# [What to produce]
Each line that contains the word "named" counts once; give the total for the records below and nothing else.

# [Dataset excerpts]
★ ★ ★

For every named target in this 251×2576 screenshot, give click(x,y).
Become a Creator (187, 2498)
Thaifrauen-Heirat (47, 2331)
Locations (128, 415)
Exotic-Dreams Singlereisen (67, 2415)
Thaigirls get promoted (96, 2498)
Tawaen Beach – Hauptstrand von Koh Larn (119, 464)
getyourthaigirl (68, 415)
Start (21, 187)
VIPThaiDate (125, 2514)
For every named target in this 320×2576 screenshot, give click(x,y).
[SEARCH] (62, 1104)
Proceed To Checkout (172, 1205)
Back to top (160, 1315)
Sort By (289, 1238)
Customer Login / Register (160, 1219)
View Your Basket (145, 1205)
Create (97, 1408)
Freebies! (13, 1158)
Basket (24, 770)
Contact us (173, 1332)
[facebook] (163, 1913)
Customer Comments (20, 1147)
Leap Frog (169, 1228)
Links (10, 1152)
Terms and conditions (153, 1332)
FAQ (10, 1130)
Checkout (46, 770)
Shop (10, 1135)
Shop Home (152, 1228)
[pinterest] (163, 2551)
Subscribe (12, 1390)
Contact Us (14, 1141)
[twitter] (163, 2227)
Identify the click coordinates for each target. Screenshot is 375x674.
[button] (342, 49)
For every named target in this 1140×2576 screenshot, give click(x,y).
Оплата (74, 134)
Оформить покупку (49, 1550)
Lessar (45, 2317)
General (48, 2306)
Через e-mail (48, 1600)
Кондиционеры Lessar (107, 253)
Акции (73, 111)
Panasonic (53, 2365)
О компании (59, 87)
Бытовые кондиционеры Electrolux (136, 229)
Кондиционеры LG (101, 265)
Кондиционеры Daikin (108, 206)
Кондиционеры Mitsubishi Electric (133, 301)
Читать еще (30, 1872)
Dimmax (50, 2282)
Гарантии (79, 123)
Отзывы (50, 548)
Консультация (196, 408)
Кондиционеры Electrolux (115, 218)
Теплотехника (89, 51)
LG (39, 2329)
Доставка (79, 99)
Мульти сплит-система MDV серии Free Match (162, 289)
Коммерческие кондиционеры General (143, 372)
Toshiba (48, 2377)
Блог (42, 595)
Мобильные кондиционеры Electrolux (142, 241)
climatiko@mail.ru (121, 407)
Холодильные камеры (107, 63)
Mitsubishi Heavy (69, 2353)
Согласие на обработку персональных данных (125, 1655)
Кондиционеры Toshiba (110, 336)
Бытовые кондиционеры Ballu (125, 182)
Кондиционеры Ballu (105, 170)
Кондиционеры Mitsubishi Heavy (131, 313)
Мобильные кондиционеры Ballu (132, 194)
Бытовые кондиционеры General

★ ★ ★

# [Task output]
3